In this embodiment, the integrated speech recognition method may be
applied to a cloud server, such as the integrated speech
recognition system 170.
[0034] To begin with, the integrated speech recognition system
selects a first user group from a plurality of user groups
according to user data (step S310). The first user group represents
the group to which the current user belongs (after user
grouping).
[0035] In one embodiment, the integrated speech recognition system
may receive the user data from a connected device (e.g., the user
device 110) on the Internet 140, or from an internal or external
storage device of the integrated speech recognition system. The
user data may include at least one of the following: the Internet
Protocol (IP) address, location information, gender information,
and age information. The location information may be generated by
the built-in GPS device of the user device 110, or may be the
residence information manually input by the user.
[0036] In one embodiment, the user grouping may be performed
according to the locations of the users, due to the consideration
that the users from different geographic areas may have different
accents or different oral expression styles. For example, the IP
addresses and/or the location information of the users may be used
to determine the users' locations, such as Taipei, Taichung,
Kaohsiung, Shanghai, or Beijing, etc.
[0037] Next, the integrated speech recognition system obtains the
recognition results which are generated by the speech recognition
services for the same speech data (step S320). In one embodiment,
the integrated speech recognition system may receive the speech
data from a connected device (e.g., the user device 110) on the
Internet 140, or from an internal or external storage device of the
integrated speech recognition system.
[0038] In one embodiment, the integrated speech recognition system
(e.g., the integrated speech recognition system 170) may connect to
different speech recognition servers (e.g., the speech recognition
servers 150.about.160) via the Internet (e.g., the Internet 140) to
access different speech recognition services. In another
embodiment, the integrated speech recognition system may be
configured with built-in speech recognition engines to provide the
speech recognition services.
[0039] After that, the integrated speech recognition system
generates a recommendation list by sorting the recognition results
according to the scores corresponding to the users in the first
user group (step S330), and the method ends.
[0040] The details of each step of the integrated speech
recognition method in FIG. 3 will be described later in FIGS.
4A-4E.
[0041] FIGS. 4A-4E show a schematic diagram illustrating a software
implementation view of providing the integrated speech recognition
service according to an embodiment of the application. In this
embodiment, the software architecture of the integrated speech
recognition method includes a front-end input module 410, a user
grouping module 420, an integrated speech recognition module 430, a
recommendation-list generation module 440, a selection feedback
module 450, and a similarity determination module 460. The software
modules may be realized in program code which, when executed by a
processor or controller of a cloud server (e.g., the controller 20
of the integrated speech recognition system 170), enables the
processor/controller to perform the integrated speech recognition
method.
[0042] Firstly, the front-end input module 410 is responsible for
providing an interface for the communications between the user
device 110 and the integrated speech recognition system 170.

§ DATASET SECTION
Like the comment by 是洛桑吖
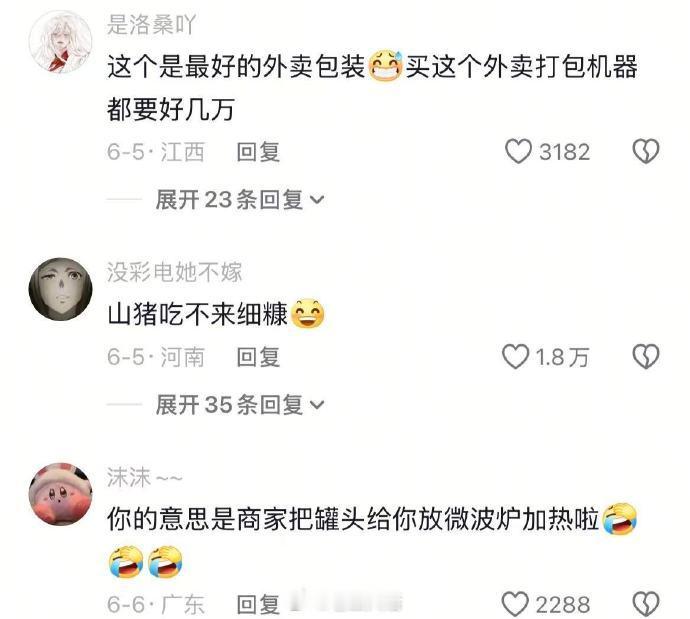The height and width of the screenshot is (619, 690). [x=518, y=152]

§ INSTRUCTION
From the page extract on integrated speech recognition, list every software module it names as part of the method's software architecture, with each module's reference number.

§ THE RESPONSE
front-end input module 410, user grouping module 420, integrated speech recognition module 430, recommendation-list generation module 440, selection feedback module 450, similarity determination module 460